C. LaPorte Community Hospital
Philips argues that it was not obligated to give Sondker commissions for the LaPorte Community Hospital transaction because Sondker had listed another transaction in 2002 that already covered the LaPorte Community Hospital transaction. Philips contends that Sondker is not entitled to duplicative commissions for the same contract. Sonker admits pursuant to Local Rule 56.1 that the two entries for LaPorte refer to the same transaction. (R SF 24). We agree that there is insufficient evidence for a reasonable trier of fact to conclude that Sondker is entitled to commissions for the LaPorte Community Hospital transaction.

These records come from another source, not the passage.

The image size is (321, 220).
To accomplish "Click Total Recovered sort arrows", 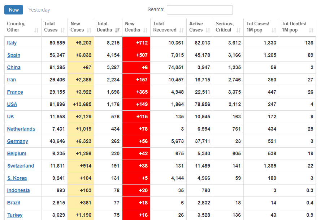I will tap(181, 30).
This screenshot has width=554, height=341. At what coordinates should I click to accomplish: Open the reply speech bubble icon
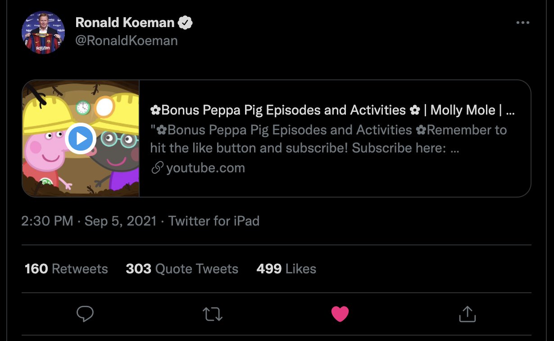pyautogui.click(x=85, y=313)
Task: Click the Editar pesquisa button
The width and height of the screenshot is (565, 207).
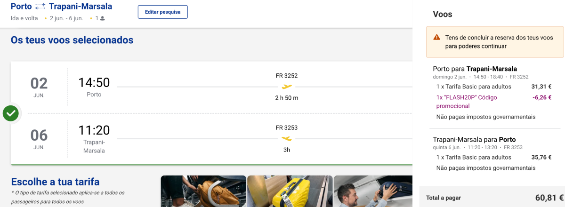Action: pyautogui.click(x=163, y=12)
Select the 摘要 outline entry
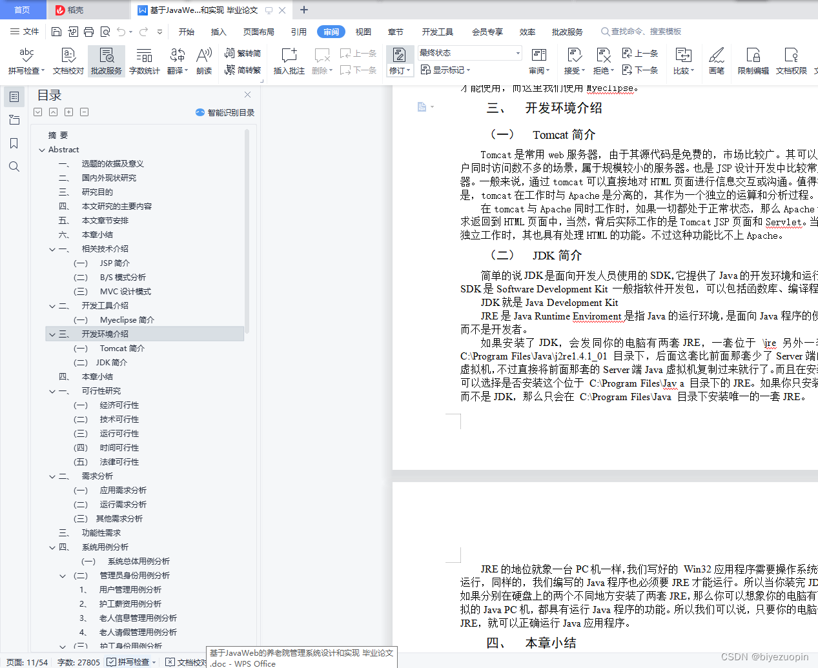Image resolution: width=818 pixels, height=668 pixels. point(57,135)
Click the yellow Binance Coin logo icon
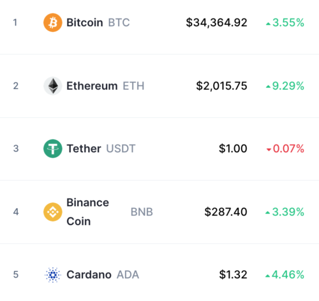Image resolution: width=319 pixels, height=301 pixels. point(53,212)
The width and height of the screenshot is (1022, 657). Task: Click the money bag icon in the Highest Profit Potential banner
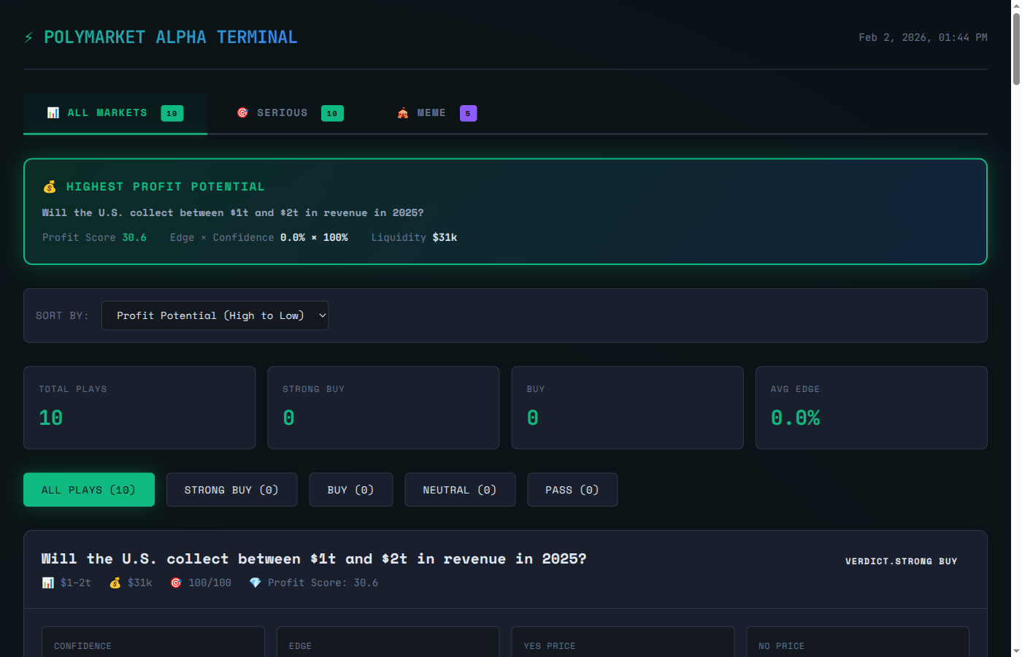coord(49,186)
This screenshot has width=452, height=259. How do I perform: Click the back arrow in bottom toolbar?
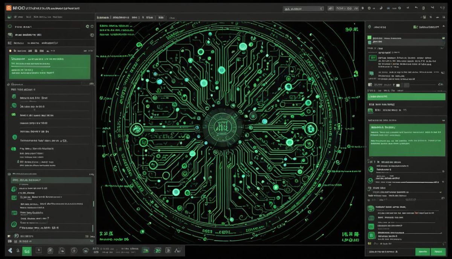point(10,250)
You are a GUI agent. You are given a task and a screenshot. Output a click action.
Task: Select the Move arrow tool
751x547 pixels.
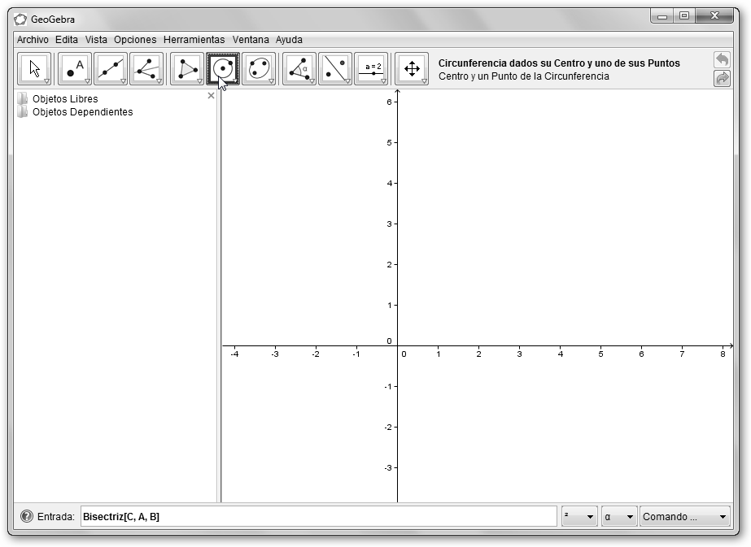tap(34, 69)
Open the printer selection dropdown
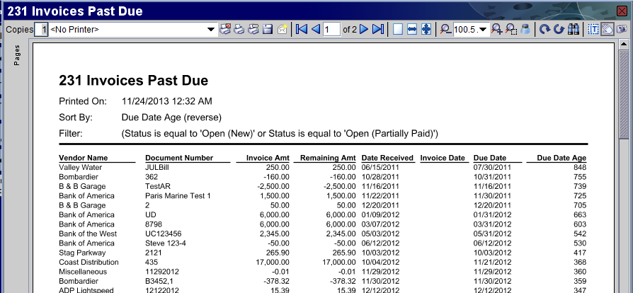 210,30
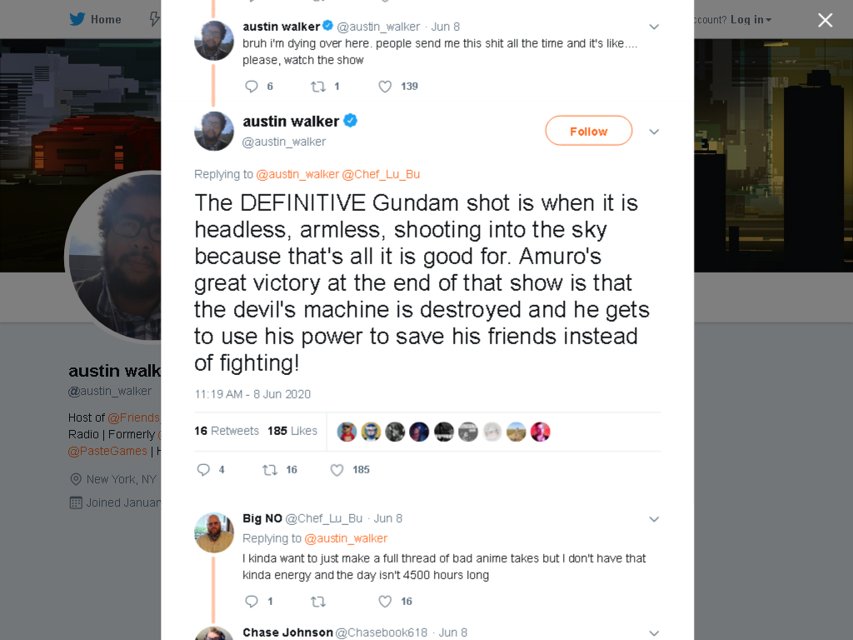Open options chevron on the top Jun 8 tweet
This screenshot has width=853, height=640.
click(x=654, y=27)
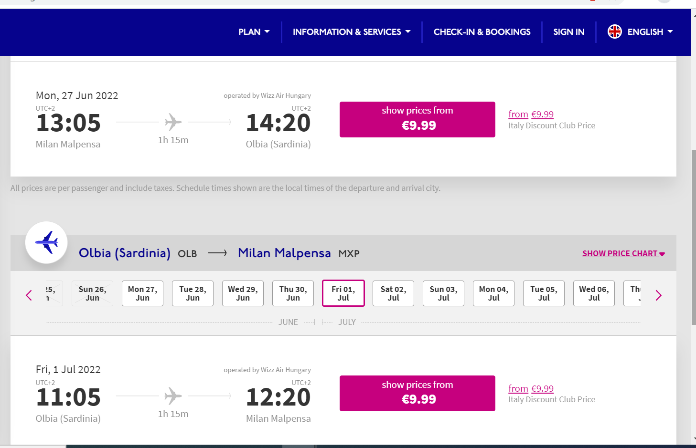
Task: Click from €9.99 link on 27 Jun flight
Action: (531, 115)

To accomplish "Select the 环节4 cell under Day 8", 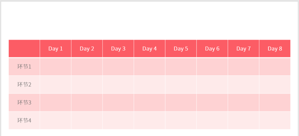I will [275, 120].
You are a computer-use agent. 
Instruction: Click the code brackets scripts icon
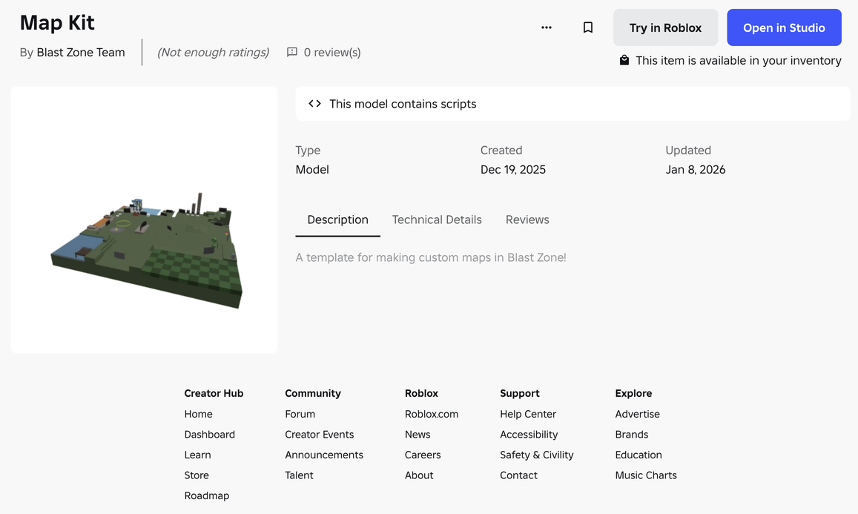click(314, 104)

III. Illinois Wage Payment and Collection Act and Quantum Meruit Claims
Philips claims that it is entitled to summary judgment in regards to the Illinois Wage Payment and Collection Act claim and the Quantum Meruit claim to the extent that they are based on the above transactions. We agree that Sondker is only entitled to recover under the Wage Payment and Collection Act for "earned commissions." 820 ILCS 115/2. Therefore, we grant Philips' motion for summary judgment on the Wage Payment and Collection Act in regards to the HealthSouth transaction or the LaPorte Community Hospital transactions. Also, in regards to the quantum merit claim there is not sufficient evidence for a reasonable trier of fact to conclude that Sondker should recover any commissions under the 2002 commission plan for the HealthSouth transaction or the LaPorte Community Hospital transaction.
CONCLUSION
Based on the foregoing analysis, we deny Philips' motion for summary judgment in regards to the above mentioned three Meier transactions. We grant Philips' motion for summary judgment in regards to the HealthSouth transaction or the LaPorte Community Hospital transactions. We deny Philips' motion for summary judgment on the Wage Payment and Collection Act and quantum meruit claims in regards to the above mentioned three Meier transactions. We grant Philips' motion for summary judgment on the Wage Payment and Collection Act and quantum meruit claims in regards to the HealthSouth transaction or the LaPorte Community Hospital transactions.